### [EXERCISE DIRECTIONS]
Output, exactly and in full, the entries that appear below.

### [RECORDS TO USE]
*** Block opens ***

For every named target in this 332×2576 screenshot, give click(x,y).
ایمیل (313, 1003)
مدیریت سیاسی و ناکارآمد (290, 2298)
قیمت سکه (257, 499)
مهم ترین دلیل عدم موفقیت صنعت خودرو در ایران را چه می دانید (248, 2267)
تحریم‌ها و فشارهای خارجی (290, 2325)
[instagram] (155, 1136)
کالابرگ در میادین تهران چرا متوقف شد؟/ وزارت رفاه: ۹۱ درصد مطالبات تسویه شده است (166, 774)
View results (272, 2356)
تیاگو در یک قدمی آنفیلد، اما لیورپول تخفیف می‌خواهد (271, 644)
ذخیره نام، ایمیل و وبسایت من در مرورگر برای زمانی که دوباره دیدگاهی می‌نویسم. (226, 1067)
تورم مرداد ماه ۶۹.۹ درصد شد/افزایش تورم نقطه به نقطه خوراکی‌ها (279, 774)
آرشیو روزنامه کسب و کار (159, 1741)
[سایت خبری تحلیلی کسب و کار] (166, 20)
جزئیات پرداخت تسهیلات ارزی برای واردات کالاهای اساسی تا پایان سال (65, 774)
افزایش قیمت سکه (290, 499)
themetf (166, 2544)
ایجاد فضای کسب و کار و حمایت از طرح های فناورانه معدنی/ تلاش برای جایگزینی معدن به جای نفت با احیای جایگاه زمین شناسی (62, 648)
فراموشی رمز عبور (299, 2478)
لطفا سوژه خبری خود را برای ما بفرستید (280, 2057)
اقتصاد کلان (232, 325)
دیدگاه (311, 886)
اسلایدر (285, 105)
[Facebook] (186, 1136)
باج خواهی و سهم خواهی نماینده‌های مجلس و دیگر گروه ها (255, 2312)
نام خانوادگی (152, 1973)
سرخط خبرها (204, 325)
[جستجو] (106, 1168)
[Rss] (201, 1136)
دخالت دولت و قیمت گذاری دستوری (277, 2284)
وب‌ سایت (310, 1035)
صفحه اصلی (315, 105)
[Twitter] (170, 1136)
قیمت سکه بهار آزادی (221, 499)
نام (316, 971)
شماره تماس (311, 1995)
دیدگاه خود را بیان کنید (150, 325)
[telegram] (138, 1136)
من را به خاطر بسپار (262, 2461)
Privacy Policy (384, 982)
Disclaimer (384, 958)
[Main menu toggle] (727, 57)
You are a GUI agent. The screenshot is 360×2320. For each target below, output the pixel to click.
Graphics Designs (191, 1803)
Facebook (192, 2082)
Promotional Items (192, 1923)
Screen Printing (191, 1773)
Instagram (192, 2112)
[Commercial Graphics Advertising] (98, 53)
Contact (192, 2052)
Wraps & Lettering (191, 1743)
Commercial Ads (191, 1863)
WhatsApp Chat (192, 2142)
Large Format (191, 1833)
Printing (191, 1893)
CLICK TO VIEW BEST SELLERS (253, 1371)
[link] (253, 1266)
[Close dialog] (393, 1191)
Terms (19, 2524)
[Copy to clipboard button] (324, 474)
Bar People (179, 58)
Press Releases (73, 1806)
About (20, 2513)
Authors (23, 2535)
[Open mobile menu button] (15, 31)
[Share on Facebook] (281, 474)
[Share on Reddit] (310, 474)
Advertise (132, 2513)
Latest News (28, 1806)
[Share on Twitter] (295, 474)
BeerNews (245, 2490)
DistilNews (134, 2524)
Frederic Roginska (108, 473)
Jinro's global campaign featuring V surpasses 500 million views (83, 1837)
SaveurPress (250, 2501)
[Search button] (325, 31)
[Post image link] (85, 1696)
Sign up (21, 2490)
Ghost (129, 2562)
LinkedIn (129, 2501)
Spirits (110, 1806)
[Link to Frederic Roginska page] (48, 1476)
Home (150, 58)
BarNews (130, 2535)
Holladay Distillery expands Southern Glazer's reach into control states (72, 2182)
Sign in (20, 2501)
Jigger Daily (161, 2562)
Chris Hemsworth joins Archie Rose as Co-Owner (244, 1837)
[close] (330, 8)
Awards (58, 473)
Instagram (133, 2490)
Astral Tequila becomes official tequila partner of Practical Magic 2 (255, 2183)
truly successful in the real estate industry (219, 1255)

*** Block closes ***

### [SOLUTION TO THIS TASK]
For every named target in this 332×2576 screenshot, give click(x,y).
ایمیل (313, 1003)
مدیریت سیاسی و ناکارآمد (290, 2298)
قیمت سکه (257, 499)
مهم ترین دلیل عدم موفقیت صنعت خودرو در ایران را چه می دانید (248, 2267)
تحریم‌ها و فشارهای خارجی (290, 2325)
[instagram] (155, 1136)
کالابرگ در میادین تهران چرا متوقف شد؟/ وزارت رفاه: ۹۱ درصد مطالبات تسویه شده است (166, 774)
View results (272, 2356)
تیاگو در یک قدمی آنفیلد، اما لیورپول تخفیف می‌خواهد (271, 644)
ذخیره نام، ایمیل و وبسایت من در مرورگر برای زمانی که دوباره دیدگاهی می‌نویسم. (226, 1067)
تورم مرداد ماه ۶۹.۹ درصد شد/افزایش تورم نقطه به نقطه خوراکی‌ها (279, 774)
آرشیو روزنامه کسب و کار (159, 1741)
[سایت خبری تحلیلی کسب و کار] (166, 20)
جزئیات پرداخت تسهیلات ارزی برای واردات کالاهای اساسی تا پایان سال (65, 774)
افزایش قیمت سکه (290, 499)
themetf (166, 2544)
ایجاد فضای کسب و کار و حمایت از طرح های فناورانه معدنی/ تلاش برای جایگزینی معدن به جای نفت با احیای جایگاه زمین شناسی (62, 648)
فراموشی رمز عبور (299, 2478)
لطفا سوژه خبری خود را برای ما بفرستید (280, 2057)
اقتصاد کلان (232, 325)
دیدگاه (311, 886)
اسلایدر (285, 105)
[Facebook] (186, 1136)
باج خواهی و سهم خواهی نماینده‌های مجلس و دیگر گروه ها (255, 2312)
نام خانوادگی (152, 1973)
سرخط خبرها (204, 325)
[جستجو] (106, 1168)
[Rss] (201, 1136)
دخالت دولت و قیمت گذاری دستوری (277, 2284)
وب‌ سایت (310, 1035)
صفحه اصلی (315, 105)
[Twitter] (170, 1136)
قیمت سکه بهار آزادی (221, 499)
نام (316, 971)
شماره تماس (311, 1995)
دیدگاه خود را بیان کنید (150, 325)
[telegram] (138, 1136)
من را به خاطر بسپار (262, 2461)
Privacy Policy (384, 982)
Disclaimer (384, 958)
[Main menu toggle] (727, 57)
You are a GUI agent. The screenshot is 360×2320. For each target below, output the pixel to click.
Graphics Designs (191, 1803)
Facebook (192, 2082)
Promotional Items (192, 1923)
Screen Printing (191, 1773)
Instagram (192, 2112)
[Commercial Graphics Advertising] (98, 53)
Contact (192, 2052)
Wraps & Lettering (191, 1743)
Commercial Ads (191, 1863)
WhatsApp Chat (192, 2142)
Large Format (191, 1833)
Printing (191, 1893)
CLICK TO VIEW BEST SELLERS (253, 1371)
[link] (253, 1266)
[Close dialog] (393, 1191)
Terms (19, 2524)
[Copy to clipboard button] (324, 474)
Bar People (179, 58)
Press Releases (73, 1806)
About (20, 2513)
Authors (23, 2535)
[Open mobile menu button] (15, 31)
[Share on Facebook] (281, 474)
[Share on Reddit] (310, 474)
Advertise (132, 2513)
Latest News (28, 1806)
[Share on Twitter] (295, 474)
BeerNews (245, 2490)
DistilNews (134, 2524)
Frederic Roginska (108, 473)
Jinro's global campaign featuring V surpasses 500 million views (83, 1837)
SaveurPress (250, 2501)
[Search button] (325, 31)
[Post image link] (85, 1696)
Sign up (21, 2490)
Ghost (129, 2562)
LinkedIn (129, 2501)
Spirits (110, 1806)
[Link to Frederic Roginska page] (48, 1476)
Home (150, 58)
BarNews (130, 2535)
Holladay Distillery expands Southern Glazer's reach into control states (72, 2182)
Sign in (20, 2501)
Jigger Daily (161, 2562)
Chris Hemsworth joins Archie Rose as Co-Owner (244, 1837)
[close] (330, 8)
Awards (58, 473)
Instagram (133, 2490)
Astral Tequila becomes official tequila partner of Practical Magic 2 (255, 2183)
truly successful in the real estate industry (219, 1255)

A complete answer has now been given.